Request A:
Answer the following from the propeller thread:
(i) Which props did the poster Dale keep returning to after extensive prop testing?
(ii) How much more blade surface do the twin props have than standard props?
(iii) According to the contra-rotating propellers passage, how is power transferred from the engine to the two propellers?
Request B:
Write the text that follows the last sentence of the propeller thread.

Text section:
[Start of Attachment]
Legendary for shallow water hole shot.



Ckill said:


> Same here but I don't know what it looks like are really even does......must kick A the way everyone talks about it though. A picture would be cool..even google can't help me thats bad.


----------



## lazzer65 (May 25, 2006)

*Have*

Seen, driven and rode in boats with the trp and I would ask this:

Is the TRP really that much better than a well bent three/four blade prop?

I have done a TON of prop testing in both the performance/recreational environment and with all the advancements in props...always seemed to go right back to the old tried and true Yamaha drags.

I guess I'm asking what is the big advantage of the trps? My observation is that the dual prop set-up prevents the transom from diving when getting up? If that's the case, can't you communicate that to your prop experts and have them run a Cleaver style prop? (which I am seeing more and more in the shallow crowds. Coastal makes a good one.) Just curious.

I know one thing...you hurt one shhhezuz, break out the wallet and keep it open for awhile, becuase this one is gonna hurt. Aren't the "stock" props like a 1,000 per?

Dale


----------



## muzzleloader (May 21, 2004)

_*The innovative TRP® *has twin, counter-rotating props that balance thrust and reduce torque for enhanced hole shot, acceleration and straight-ahead control. The TRP® reduces cavitation, chine walk and steering torque. Bow rise is reduced during hole shot for quicker acceleration. The twin props have 60% more blade surface than standard props. __V MAX® OX66™ outboards feature the first marine electronic fuel injection system to rival automotive standards. Six independent fuel injectors, along with our exclusive Oxygen Sensor provide peak performance and far-ranging fuel efficiency. It's a simple equation. If you want to be a winner, run with the winner. _

I have one on my 24' El Pescador and think it does well. I can plane at 11 to 12 MPH with three people and a full tank plus a couple of beers in the cooler and jump out on plane very very quickly


----------



## TexasFlats (Mar 29, 2007)

On a 200.

http://en.wikipedia.org/wiki/Contra-rotating_propellers
*Contra-rotating propellers*, also referred to as _coaxial contra-rotating propellers_, apply the maximum power of a single piston or turboprop engine to drive two propellers in opposite rotation. Contra-rotating propellers are common in some marine transmission systems, in particular for medium to large size planing leisure crafts. Two propellers are arranged one behind the other, and power is transferred from the engine via a planetary gear transmission. Contra-rotating propellers should not be confused with counter-rotating propellers, a term which describes twin-engined aircraft with the airscrew on one engine turning clockwise and the other counter-clockwise.
[End of Attachment]
Stored data
[Start of Attachment]
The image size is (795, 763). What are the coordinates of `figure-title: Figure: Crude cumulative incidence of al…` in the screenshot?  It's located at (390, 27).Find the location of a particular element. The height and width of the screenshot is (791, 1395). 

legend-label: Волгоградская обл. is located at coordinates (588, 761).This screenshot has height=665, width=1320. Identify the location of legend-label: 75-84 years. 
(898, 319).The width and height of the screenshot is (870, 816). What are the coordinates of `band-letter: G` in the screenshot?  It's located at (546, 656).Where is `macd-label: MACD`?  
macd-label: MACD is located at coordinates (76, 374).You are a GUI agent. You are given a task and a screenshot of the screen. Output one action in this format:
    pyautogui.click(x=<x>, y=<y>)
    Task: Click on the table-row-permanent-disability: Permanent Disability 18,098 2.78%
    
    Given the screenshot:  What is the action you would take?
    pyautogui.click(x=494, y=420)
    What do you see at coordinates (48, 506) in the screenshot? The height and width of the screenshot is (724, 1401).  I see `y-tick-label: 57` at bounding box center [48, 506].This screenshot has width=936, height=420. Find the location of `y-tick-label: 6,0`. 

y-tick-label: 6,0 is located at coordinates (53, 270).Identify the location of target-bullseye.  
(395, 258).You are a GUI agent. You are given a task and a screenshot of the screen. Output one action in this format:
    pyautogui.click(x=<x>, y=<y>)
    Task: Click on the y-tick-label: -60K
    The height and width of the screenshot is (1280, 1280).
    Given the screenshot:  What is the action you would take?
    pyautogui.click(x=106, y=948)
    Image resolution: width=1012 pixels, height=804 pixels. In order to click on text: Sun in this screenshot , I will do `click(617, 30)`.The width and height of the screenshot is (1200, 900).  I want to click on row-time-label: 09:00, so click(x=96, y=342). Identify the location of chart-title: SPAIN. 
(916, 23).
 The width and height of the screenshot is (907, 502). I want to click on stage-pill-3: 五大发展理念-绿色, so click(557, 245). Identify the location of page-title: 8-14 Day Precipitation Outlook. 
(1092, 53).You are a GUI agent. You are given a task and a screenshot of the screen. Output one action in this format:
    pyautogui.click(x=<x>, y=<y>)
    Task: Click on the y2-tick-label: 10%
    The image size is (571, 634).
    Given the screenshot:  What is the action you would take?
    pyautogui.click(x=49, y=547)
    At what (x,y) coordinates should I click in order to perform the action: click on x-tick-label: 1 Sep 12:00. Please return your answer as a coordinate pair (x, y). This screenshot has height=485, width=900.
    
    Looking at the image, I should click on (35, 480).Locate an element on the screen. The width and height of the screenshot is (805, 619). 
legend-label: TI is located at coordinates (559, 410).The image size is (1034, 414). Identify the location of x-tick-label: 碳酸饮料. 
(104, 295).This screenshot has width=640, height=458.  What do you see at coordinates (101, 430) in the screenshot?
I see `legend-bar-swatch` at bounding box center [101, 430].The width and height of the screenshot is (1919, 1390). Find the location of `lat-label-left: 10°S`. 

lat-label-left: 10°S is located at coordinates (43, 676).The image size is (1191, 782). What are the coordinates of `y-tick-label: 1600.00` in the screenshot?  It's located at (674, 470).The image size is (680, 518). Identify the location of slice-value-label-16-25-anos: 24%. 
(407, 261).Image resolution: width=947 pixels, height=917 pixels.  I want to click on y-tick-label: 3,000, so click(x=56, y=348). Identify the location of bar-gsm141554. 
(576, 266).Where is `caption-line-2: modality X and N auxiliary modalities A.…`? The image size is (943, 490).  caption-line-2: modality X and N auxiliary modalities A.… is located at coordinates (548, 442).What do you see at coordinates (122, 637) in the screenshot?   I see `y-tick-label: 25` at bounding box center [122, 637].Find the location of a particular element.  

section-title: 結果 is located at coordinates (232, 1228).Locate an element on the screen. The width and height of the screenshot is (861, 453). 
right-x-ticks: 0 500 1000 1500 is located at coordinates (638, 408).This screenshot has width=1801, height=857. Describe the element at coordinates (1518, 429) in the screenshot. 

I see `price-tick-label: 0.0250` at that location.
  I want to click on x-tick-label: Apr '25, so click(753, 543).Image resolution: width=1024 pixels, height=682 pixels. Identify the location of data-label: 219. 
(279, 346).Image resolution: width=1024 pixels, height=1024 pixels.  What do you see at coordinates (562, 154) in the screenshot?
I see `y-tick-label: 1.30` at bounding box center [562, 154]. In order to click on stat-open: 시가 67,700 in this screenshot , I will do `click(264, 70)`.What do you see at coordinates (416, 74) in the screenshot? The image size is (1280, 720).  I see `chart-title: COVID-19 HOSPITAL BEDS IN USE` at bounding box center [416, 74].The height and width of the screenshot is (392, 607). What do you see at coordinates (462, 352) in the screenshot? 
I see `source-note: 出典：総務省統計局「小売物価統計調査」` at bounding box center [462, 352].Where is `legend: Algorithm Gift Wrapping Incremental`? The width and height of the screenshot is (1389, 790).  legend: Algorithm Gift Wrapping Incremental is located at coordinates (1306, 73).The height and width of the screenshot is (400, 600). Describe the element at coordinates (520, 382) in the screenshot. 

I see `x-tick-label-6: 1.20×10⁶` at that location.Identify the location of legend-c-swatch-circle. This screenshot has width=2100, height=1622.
[End of Attachment]
Task answer A:
(i) The old tried and true Yamaha drags.
(ii) 60% more blade surface.
(iii) Via a planetary gear transmission.

Task answer B:
When airspeed is low the mass of the air flowing through the propeller disk (thrust) causes a significant amount of tangential or rotational air flow to be created by the spinning blades. The energy of this tangential air flow is wasted in a single propeller design. To use this wasted effort the placement of a second propeller behind the first takes advantage of the disturbed airflow.

If it is well designed, a contra-rotating propeller will have no rotational air flow, pushing a maximum amount of air uniformly through the propeller disk, resulting in high performance and low induced energy loss. It also serves to counter the asymmetrical torque effect of a conventional propeller. Some contra-rotating systems were designed to be used at take off for maximum power and efficiency, and allowing one of the propellers to be disabled during cruise to extend flight time.

Simplified, it means that it straightens out the flow of water over the props instead of spinning around with the prop.
Original design was for aircraft applications, but was adapted for marine applications. Generally speaking, the same engineering principals apply in the water. Aerodynamics and Hydrodynamics are very similar.

TF


----------



## Boatmann (Aug 2, 2006)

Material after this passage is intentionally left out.